We urge Congress to...
Pass the Save the Internet Act (S. 682), restoring strong net neutrality protections and protecting consumers, competition, and free expression.
Preserving an Open Internet
- The internet must remain a place where users can learn, engage, innovate, express themselves, and be entrepreneurial. Working artists of all disciplines depend on the internet to promote and sell their work, cultivate audiences, and make a living. Therefore, it is important that artists and arts organizations not be disadvantaged based on the business practices or other preferences of Internet Service Providers (ISPs).
- ISPs must not be allowed to block, throttle, degrade, or otherwise discriminate against lawful online content. When such discrimination is allowed, smaller artists, creative entrepreneurs, and nonprofit organizations can find themselves at a disadvantage against larger commercial enterprises that are able to pay for premium delivery to end users.

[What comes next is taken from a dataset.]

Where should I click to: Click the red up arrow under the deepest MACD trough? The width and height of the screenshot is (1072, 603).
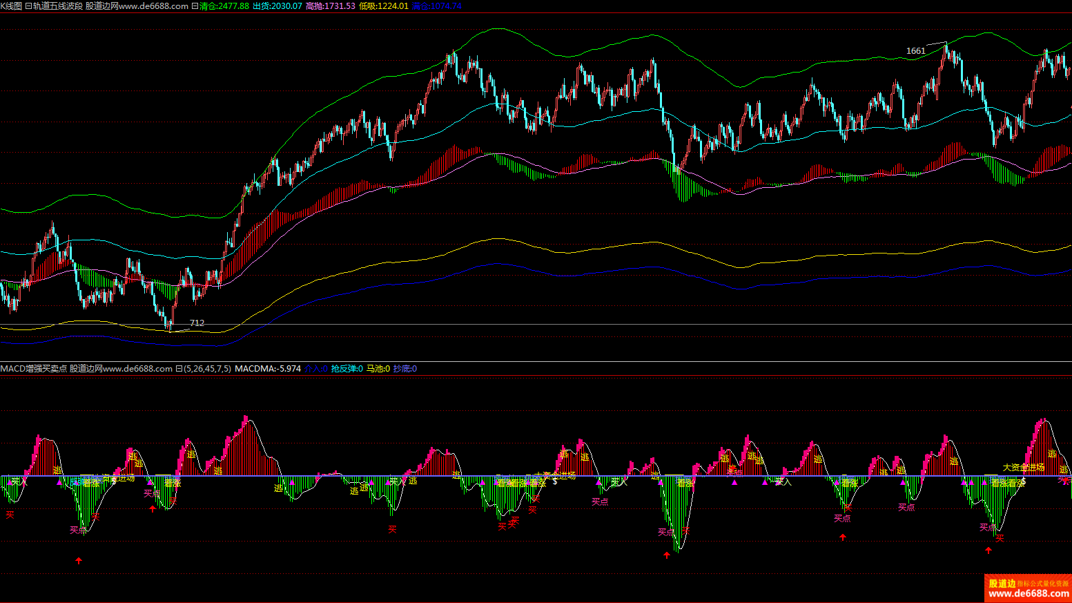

- The Save The Internet Act does not impair the ability of ISPs or the federal government to protect copyrighted content openly and transparently.
- The viability of the arts and culture communities in the 21st century depends on our ability to compete on a level online playing field.
- Net neutrality principles have broad bipartisan support among the general population.
- The Save The Internet Act is a simple two-page bill that was approved by the House of Representatives in April 2019 and mirrors the Congressional Review Act legislation that passed the Senate in 2018.
Background on Net Neutrality
The open internet has created unprecedented opportunities for artists, cultural organizations, and creative entrepreneurs to promote their work or to sell their creative products and services. Because of the internet’s level playing field, organizations and individuals can reach internet users without having to ask permission from an ISP or pay an additional toll to deliver lawful content to ISP subscribers who have already requested it.
ISPs can exert immense control over how internet users access sites and services. Without clear rules of the road, ISPs can potentially stifle speech that they find objectionable, discriminate against threatening business models, block certain internet applications, slow delivery of online content, or compromise users’ privacy.
In December 2010, the FCC approved its Open Internet Order to preserve “net neutrality”—the principle that allows any internet user to access the lawful content or application of their choosing without interference from an ISP. These rules were made official in September 2011.
On January 14, 2014, the U.S. Court of Appeals for the D.C. Circuit overturned portions of the FCC’s Open Internet Order but affirmed the FCC’s authority to regulate broadband networks. Following a public proceeding at the FCC that saw more than 4 million individual comments filed—the vast majority in support of net neutrality—the FCC on February 26, 2015, voted on new net neutrality rules. The rules were again challenged in court and on December 4, 2015, the D.C. Circuit heard oral arguments on the merits of the new rules, and the decision was upheld on June 14, 2016.
Upon his appointment, current FCC Chairman Ajit Pai vowed to roll back these rules, and despite the broad and bipartisan public support for net neutrality, the FCC voted 3-2 to repeal the net neutrality rules on December 14, 2017. Subsequent federal court challenges have failed to restore net neutrality protections, leaving the issue up to Congress to resolve.
In April of 2019, the House of Representatives approved the Save The Internet Act (H.R. 1644), but despite broad popular support, the companion bill in the Senate (S. 682) has not been brought to a vote.
The Save the Internet Act includes enhanced transparency protections, and enacts specific rules against blocking, throttling, and paid prioritization. It empowers the FCC to investigate complaints from consumers and businesses, and when necessary, to fine ISPs for violations of the Communications Act.
One survey found that 83% of voters supported keeping net neutrality rules, including 75% of Republicans, 89% of Democrats, and 86% of Independents.